Saturated and unsaturated fats
A Fat molecule (triglyceride molecule) contains a chain of carbon atoms which bond to hydrogen atoms. When the carbon atoms are saturated with hydrogen atoms the fat is called saturated fat. Some of the carbon atoms may bond with other carbons in the chain and not hydrogen which makes it unsaturated fat. Saturated fats are typically solid at room temperature while unsaturated fats are typically liquid, that means oils.

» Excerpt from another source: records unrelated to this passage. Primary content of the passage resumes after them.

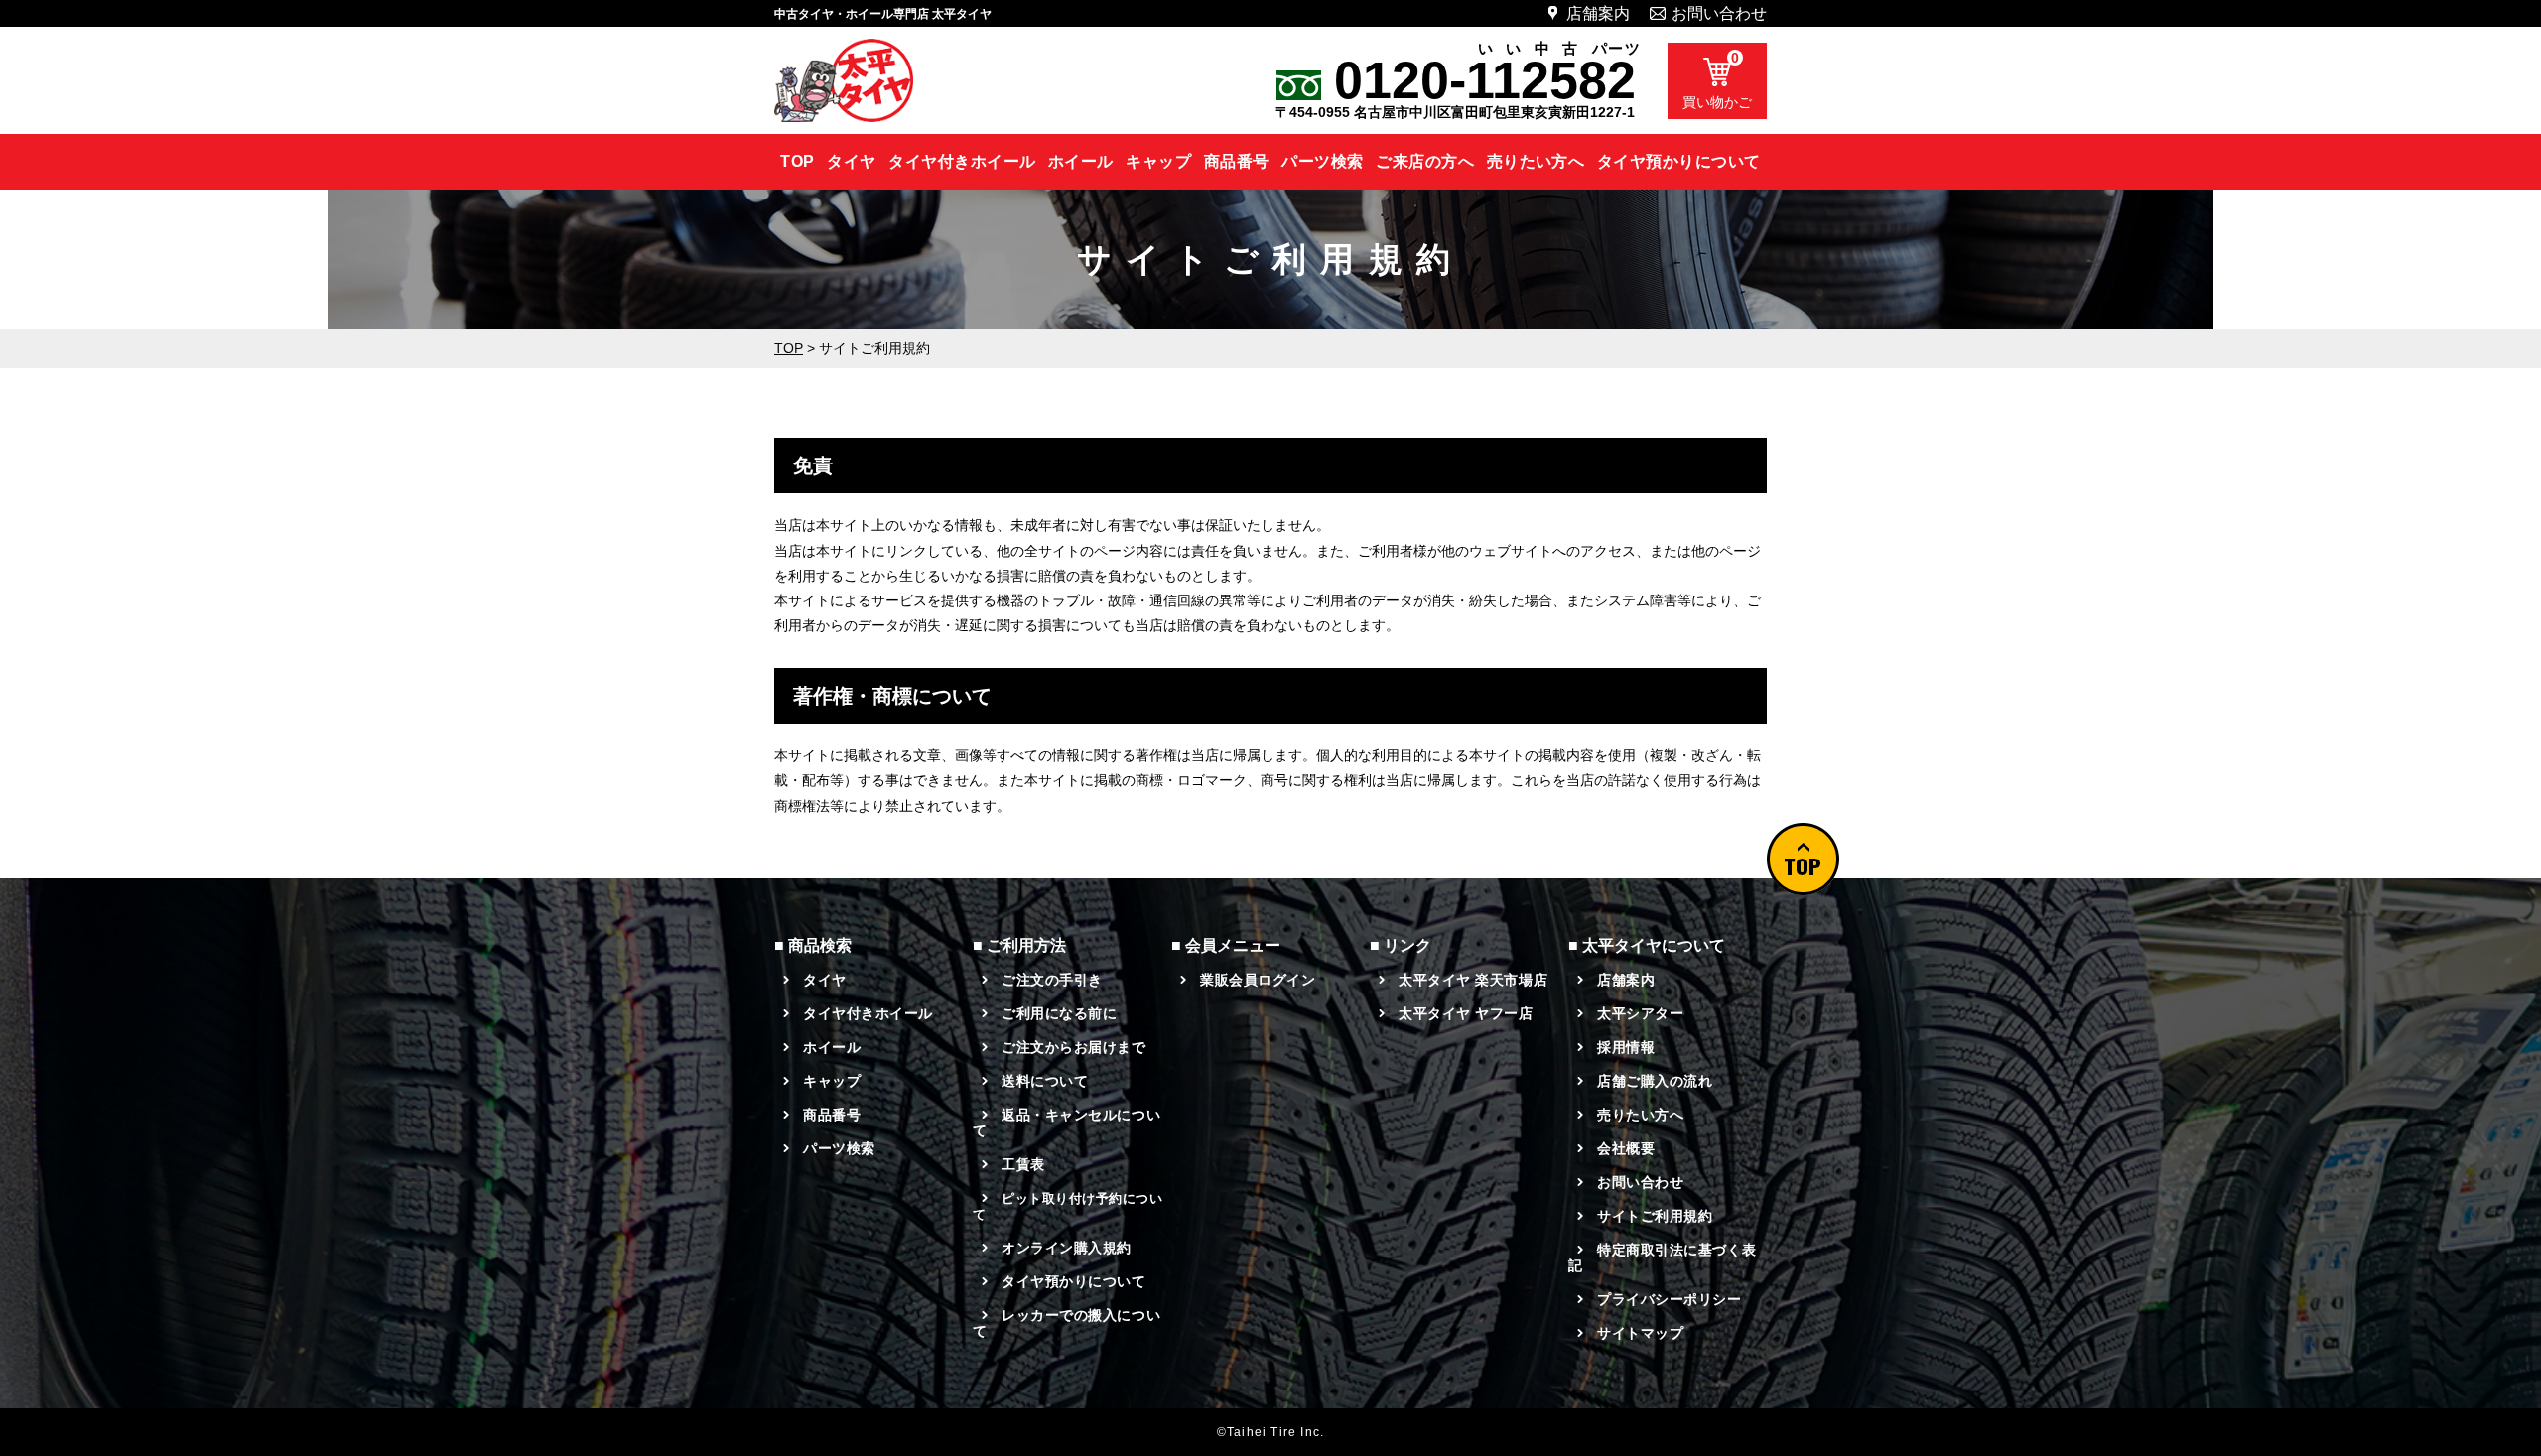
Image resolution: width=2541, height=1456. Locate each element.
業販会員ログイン (1257, 980)
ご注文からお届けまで (1074, 1047)
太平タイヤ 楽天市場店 (1473, 980)
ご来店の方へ (1425, 161)
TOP (797, 161)
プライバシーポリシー (1669, 1299)
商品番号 (1237, 161)
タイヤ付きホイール (961, 161)
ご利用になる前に (1059, 1013)
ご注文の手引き (1052, 980)
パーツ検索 (1322, 161)
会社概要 (1626, 1148)
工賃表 (1023, 1164)
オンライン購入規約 (1067, 1248)
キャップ (1158, 161)
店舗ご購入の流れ (1654, 1081)
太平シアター (1640, 1013)
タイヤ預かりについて (1679, 161)
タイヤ (851, 161)
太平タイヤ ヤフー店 (1466, 1013)
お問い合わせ (1719, 13)
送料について (1045, 1081)
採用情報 (1626, 1047)
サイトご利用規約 (1654, 1216)
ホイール (1081, 161)
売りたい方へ (1536, 161)
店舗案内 (1598, 13)
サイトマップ (1640, 1333)
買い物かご (1717, 80)
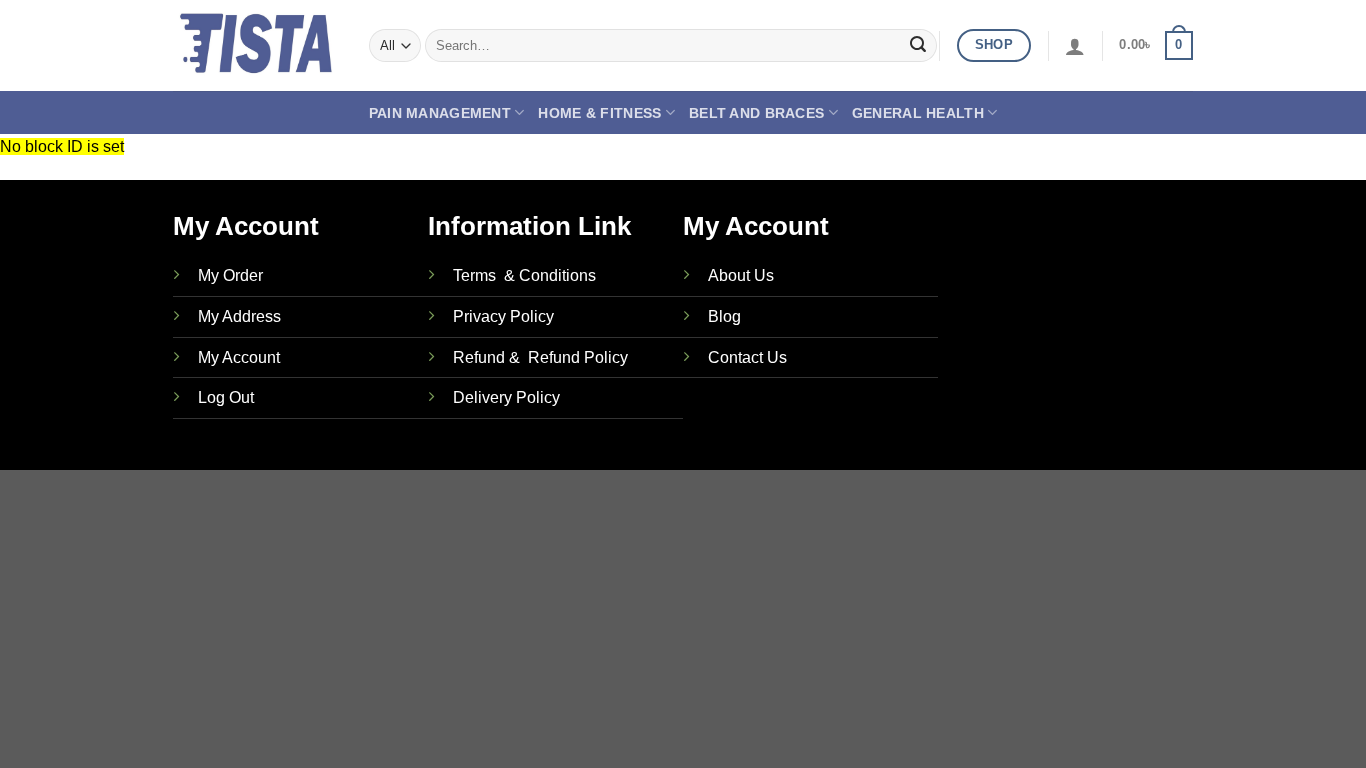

Generally unsaturated fats and oils are more healty than saturated however unprocessed natural saturated fats like virgin coconut fat is considered very healthy and coconut fat is widely use in certain populations for all cooking.

Trans Fats
Natural fats and oils are "cis variations" (a natural geometrical molecule structure) of the triglyceride molecule (cis-isomer), while most "trans-isomer" fats (trans fats) are produced artificially rather than naturally occurring. They dont fit into our body and our biochemestry so to speak and trans fats are a major health risk of coronary heart disease, blood clots and stroke.

Our body fat
Body fat is made of fat and is a storage of energy and it develops when we eat more calories than we need. The deposition of body fat is controlled by different factors and hormones like insulin, glucagon, blood sugar level, our activity, how many calories we consume, what kind of food and how much ..and more. Our body fat is stored as abdominal fat (visceral fat) around our internal organs and as subcutaneous adipose tissue beneath the skin and above our muscles usually on the belly (men) and on tighs and buttocks (women). Too much body fat increase the risk of diabetes 2, heart diseases, stroke from blood clots considerably.